Data source: IT Juzi

On the other hand, the embodied intelligence industry is still in a very early stage.

In February this year, after Goldman Sachs "urgently" investigated the humanoid robot industry after the Spring Festival, it concluded that humanoid robots still have a long way to go before they can truly take up jobs. In the next 2 - 3 years, humanoid robots cannot reach the same work efficiency as human workers, and practical applications may have to wait 5 - 10 years. In March this year, Zhu Xiaohu, the managing partner of GSR Ventures, also posted an article reflecting that currently, the consensus on embodied intelligence is highly concentrated, but the commercialization path is not clear.

Currently, the largest domestic order for humanoid robots is the procurement project of humanoid biped robot OEM services of China Mobile (Hangzhou) Information Technology Co., Ltd. won by Zhipu Robotics and Unitree Robotics on July 11th.

The total budget of this procurement project is 124.05 million yuan (including tax). Procurement Package 1 is for full - size humanoid biped robots, with a budget of 78 million yuan (including tax), and the winning bidder is Zhipu Robotics; Procurement Package 2 is for small - size humanoid biped robots, computing power backpacks, and five - finger dexterous hands, with a budget of 46.05 million yuan (including tax), and the winning bidder is Unitree Robotics.
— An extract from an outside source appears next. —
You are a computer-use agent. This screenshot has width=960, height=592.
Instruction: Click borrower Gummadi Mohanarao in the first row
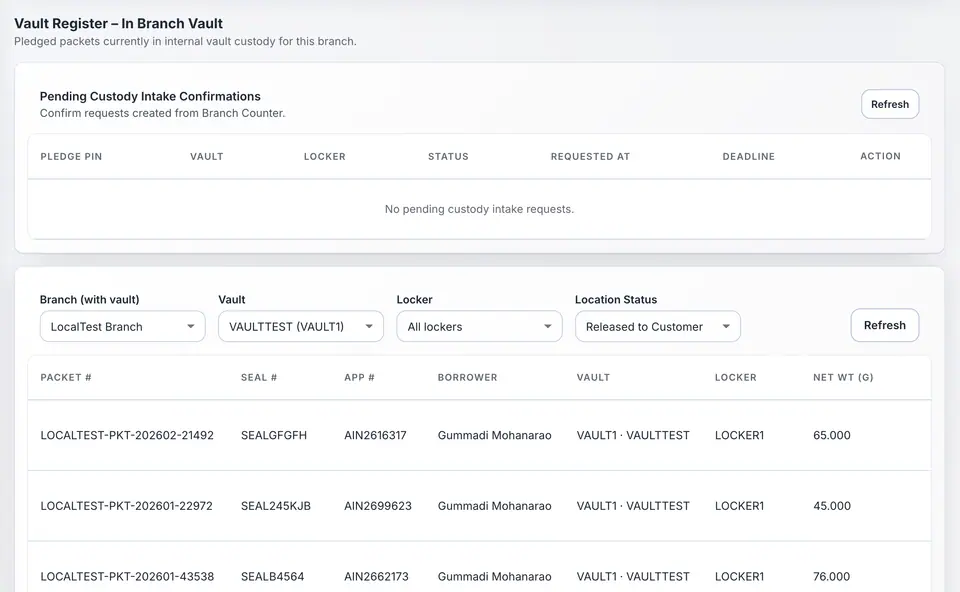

Source: "Technical Specification" of the Procurement Project of Humanoid Biped Robot OEM Services of China Mobile (Hangzhou) Information Technology Co., Ltd.

As for what the robots are bought for, it can be seen from the tender documents that they are mainly for "greeting guests".

It should be noted that it's still hard to say how much profit the current "greeting" robots can bring to customers. Referring to the humanoid robot Mornine arranged by Chery to "work" in car 4S stores this year. In this scenario, it can only be said that the display significance of humanoid robots is greater.

If customers cannot generate actual value or directly solve business pain points, it means that the commercialization of these humanoid robots has not reached the stage of a commercial closed - loop.

The current situation of commercialization shows that the humanoid robot industry still faces quite a lot of technical obstacles.